GIVEN EXERCISE. Reproduce the records below, verbatim, from the line containing "Image resolution: width=720" through the line containing "Screen dimensions: 1080x701", ends included, and output nothing else.

◇ ◇ ◇ ◇ ◇ ◇ ◇

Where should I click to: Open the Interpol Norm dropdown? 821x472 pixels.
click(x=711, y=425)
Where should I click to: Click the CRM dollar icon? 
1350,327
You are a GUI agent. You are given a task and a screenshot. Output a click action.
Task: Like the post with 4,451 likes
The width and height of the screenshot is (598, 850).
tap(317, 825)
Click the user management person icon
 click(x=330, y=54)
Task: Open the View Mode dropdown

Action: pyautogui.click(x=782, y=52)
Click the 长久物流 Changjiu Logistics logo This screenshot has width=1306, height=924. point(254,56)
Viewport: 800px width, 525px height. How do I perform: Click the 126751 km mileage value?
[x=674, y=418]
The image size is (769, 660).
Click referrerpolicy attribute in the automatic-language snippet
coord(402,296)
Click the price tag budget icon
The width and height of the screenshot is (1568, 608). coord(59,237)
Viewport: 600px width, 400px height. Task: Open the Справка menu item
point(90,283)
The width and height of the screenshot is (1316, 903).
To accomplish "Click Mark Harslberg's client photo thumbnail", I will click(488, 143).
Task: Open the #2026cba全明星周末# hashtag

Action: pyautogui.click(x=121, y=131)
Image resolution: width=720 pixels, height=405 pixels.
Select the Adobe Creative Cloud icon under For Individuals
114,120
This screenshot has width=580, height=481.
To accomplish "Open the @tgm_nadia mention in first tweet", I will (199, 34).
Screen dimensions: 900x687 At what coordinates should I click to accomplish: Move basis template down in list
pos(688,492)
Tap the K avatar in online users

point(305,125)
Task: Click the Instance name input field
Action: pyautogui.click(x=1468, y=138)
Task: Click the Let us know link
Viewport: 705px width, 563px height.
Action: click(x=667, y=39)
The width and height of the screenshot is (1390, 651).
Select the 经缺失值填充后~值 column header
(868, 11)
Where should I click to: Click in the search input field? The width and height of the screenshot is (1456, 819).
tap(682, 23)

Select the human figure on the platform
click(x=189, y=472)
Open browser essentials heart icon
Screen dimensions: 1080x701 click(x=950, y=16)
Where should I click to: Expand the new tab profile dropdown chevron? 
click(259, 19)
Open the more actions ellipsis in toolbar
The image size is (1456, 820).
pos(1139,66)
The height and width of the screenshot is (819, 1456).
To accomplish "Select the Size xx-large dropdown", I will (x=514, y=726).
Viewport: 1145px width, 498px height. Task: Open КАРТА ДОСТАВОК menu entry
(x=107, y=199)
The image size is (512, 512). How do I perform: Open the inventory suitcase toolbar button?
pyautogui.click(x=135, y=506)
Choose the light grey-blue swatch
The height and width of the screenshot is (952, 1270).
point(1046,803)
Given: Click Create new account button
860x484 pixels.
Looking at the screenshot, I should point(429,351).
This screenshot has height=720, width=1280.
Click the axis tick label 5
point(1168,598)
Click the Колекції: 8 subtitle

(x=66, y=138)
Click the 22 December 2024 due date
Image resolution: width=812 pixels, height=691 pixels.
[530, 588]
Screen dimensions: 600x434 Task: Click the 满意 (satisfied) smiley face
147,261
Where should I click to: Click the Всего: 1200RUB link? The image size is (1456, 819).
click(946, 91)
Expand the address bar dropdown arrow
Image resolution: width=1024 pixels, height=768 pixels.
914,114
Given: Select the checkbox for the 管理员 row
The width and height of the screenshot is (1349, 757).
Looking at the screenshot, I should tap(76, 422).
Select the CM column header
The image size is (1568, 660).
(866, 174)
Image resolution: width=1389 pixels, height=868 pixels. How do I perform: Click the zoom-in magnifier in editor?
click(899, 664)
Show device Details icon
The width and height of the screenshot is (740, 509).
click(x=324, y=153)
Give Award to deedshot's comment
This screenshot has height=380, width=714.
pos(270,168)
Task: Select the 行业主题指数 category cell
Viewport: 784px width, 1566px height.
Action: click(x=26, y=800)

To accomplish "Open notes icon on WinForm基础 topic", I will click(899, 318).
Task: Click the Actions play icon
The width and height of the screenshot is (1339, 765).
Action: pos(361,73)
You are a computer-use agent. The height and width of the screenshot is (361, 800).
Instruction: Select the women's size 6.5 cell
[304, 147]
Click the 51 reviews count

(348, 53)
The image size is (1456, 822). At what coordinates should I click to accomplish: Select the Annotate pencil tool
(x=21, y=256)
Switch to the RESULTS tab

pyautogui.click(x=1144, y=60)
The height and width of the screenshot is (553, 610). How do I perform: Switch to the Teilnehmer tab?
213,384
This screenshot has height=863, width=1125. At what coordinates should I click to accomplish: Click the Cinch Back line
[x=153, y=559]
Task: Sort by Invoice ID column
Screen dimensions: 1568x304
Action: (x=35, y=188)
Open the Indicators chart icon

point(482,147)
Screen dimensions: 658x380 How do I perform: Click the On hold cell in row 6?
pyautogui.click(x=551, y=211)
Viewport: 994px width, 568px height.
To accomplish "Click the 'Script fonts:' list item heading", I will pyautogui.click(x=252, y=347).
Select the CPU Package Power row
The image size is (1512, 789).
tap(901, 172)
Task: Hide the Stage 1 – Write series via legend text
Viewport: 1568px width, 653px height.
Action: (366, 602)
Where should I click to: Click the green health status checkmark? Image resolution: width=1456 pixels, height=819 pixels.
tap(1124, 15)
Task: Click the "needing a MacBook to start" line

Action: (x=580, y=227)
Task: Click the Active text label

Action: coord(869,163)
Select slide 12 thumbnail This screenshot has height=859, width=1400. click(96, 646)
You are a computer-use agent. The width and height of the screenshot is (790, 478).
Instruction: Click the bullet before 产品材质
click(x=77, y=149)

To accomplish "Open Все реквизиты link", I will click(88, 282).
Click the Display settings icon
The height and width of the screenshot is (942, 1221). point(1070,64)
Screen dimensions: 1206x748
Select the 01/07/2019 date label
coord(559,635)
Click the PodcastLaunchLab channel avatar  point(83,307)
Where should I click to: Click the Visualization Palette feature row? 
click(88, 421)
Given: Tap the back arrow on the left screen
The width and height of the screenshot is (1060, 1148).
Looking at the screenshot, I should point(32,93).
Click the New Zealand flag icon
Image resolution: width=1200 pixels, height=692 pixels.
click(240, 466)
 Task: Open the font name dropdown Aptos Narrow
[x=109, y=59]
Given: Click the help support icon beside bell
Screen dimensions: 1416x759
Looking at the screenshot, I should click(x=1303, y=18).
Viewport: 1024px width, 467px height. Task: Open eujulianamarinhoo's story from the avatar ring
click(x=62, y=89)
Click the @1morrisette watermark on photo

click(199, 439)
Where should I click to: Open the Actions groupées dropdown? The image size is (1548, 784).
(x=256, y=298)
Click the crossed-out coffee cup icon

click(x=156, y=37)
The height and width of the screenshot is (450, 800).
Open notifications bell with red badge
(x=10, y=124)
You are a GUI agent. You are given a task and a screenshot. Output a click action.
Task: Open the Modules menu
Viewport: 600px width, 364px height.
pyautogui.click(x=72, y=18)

◇ ◇ ◇ ◇ ◇ ◇ ◇

SOLUTION FOR THIS PROBLEM.
Image resolution: width=720 pixels, height=405 pixels.
Select the Adobe Creative Cloud icon under For Individuals
114,120
This screenshot has width=580, height=481.
To accomplish "Open the @tgm_nadia mention in first tweet", I will (199, 34).
Screen dimensions: 900x687 At what coordinates should I click to accomplish: Move basis template down in list
pos(688,492)
Tap the K avatar in online users

point(305,125)
Task: Click the Instance name input field
Action: pyautogui.click(x=1468, y=138)
Task: Click the Let us know link
Viewport: 705px width, 563px height.
Action: click(x=667, y=39)
The width and height of the screenshot is (1390, 651).
Select the 经缺失值填充后~值 column header
(868, 11)
Where should I click to: Click in the search input field? The width and height of the screenshot is (1456, 819).
tap(682, 23)

Select the human figure on the platform
click(x=189, y=472)
Open browser essentials heart icon
Screen dimensions: 1080x701 click(x=950, y=16)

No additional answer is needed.